• WHAT YOU WILL DO
In the records below, find every line with the word "agent" and copy it.

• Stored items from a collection
+ + + + +
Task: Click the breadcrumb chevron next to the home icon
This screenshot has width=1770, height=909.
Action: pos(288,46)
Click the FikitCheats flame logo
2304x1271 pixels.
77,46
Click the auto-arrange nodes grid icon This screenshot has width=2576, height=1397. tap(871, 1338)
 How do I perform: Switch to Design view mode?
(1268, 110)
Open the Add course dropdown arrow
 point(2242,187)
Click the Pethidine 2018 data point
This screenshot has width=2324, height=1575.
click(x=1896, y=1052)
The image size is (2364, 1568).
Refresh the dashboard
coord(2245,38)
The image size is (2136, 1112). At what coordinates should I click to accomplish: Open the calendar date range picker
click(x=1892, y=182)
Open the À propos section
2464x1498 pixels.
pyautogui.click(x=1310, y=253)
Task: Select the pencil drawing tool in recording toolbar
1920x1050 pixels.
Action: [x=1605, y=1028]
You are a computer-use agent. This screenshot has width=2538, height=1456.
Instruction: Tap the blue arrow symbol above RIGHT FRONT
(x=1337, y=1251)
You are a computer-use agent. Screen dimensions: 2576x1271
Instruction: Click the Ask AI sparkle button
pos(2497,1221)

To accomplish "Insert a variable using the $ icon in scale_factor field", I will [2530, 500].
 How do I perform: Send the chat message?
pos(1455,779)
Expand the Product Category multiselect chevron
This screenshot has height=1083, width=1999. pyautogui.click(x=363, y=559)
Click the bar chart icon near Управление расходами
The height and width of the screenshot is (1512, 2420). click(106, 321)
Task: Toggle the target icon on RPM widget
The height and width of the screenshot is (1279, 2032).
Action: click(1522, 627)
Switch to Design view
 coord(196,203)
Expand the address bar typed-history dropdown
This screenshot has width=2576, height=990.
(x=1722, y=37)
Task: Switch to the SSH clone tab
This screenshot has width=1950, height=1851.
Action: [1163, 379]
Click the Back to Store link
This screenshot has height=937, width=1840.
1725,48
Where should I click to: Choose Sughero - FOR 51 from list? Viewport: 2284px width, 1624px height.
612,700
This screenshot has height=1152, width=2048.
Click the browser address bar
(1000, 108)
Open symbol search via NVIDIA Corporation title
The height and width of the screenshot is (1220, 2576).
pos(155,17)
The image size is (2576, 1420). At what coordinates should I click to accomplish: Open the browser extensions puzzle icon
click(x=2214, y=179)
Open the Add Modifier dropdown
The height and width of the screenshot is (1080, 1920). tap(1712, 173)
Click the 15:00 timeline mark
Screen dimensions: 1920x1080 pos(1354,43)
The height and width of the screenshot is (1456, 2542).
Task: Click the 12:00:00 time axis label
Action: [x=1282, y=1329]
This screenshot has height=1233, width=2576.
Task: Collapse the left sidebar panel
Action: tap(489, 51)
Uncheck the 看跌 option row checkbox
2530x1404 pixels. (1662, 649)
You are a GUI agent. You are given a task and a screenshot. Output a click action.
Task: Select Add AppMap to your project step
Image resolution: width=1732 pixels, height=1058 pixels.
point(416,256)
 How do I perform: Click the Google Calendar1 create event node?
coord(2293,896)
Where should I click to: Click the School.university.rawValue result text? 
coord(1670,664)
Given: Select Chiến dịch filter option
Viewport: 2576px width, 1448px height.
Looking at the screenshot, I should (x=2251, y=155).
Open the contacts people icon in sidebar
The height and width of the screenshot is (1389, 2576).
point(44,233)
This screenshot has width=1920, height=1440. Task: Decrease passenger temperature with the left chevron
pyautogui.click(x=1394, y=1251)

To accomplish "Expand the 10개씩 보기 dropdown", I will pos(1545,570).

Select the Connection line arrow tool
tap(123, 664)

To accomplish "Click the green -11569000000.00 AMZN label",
+ + + + +
• OUTPUT FOR THIS TASK
You are a computer-use agent. This screenshot has width=2538, height=1456.
You are a computer-use agent. Screen dimensions: 2576x1271
You are a GUI agent. You are given a task and a screenshot. Output a click action.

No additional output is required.